Chapter one is a case study that details the development and publication of the University of Central Florida’s cross-disciplinary Undergraduate Research Journal, an online and faculty-reviewed collection of student research manuscripts. The article presents the experience of developing, designing, and publishing the journal through more than a year’s worth of editorial meetings in which various issues concerning online scholarship and citation were discussed, poked, prodded, and finally assembled into a sequence of metrics useful for constructing and maintaining an online journal. The study discusses the relative successes and failures of this particular project, and specifically outlines the various technologies essential for an online research community. These issues include a discussion of server-side programming languages and database systems, the selection of an adequate web server with backup support, and the use of Web forms for the submission of student manuscripts and the dissemination of editorial comments.
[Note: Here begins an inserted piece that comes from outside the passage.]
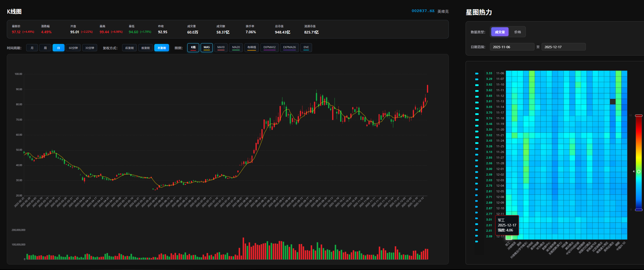Screen dimensions: 644x270
Task: Click stock code link 002837.SZ
Action: click(423, 11)
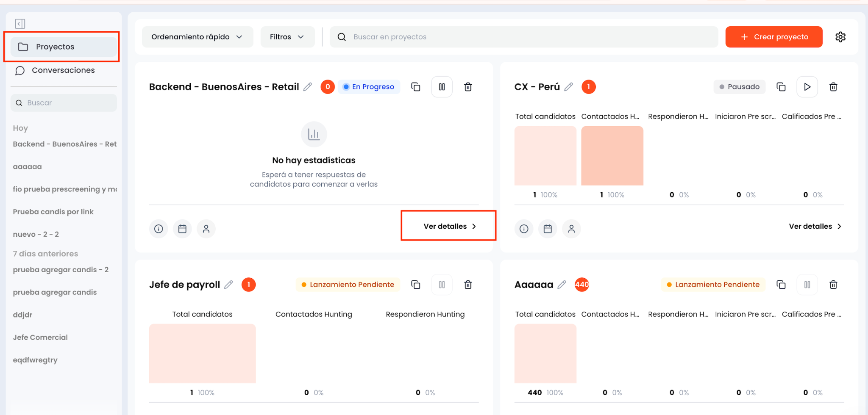
Task: Open the Filtros dropdown
Action: click(x=287, y=37)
From a theoretical perspective, the case study considers the rhetorical implications of this type of online research journal. For example, how is ethos influenced by the journey of research from a paper-bound to a digital environment? In this regard, both authorial and editorial ethos are manifested through a new and slightly unusual channel that features graphical complexity and animation, various agents of advertising mayhem, and numerous other technological distractions and unforeseen juxtapositions of media. The exploratory portion of the essay considers the ways in which rhetoric can be used not only to evaluate and assess, but also to model the construction of digital communities and assist with the spread of cross-disciplinary knowledge.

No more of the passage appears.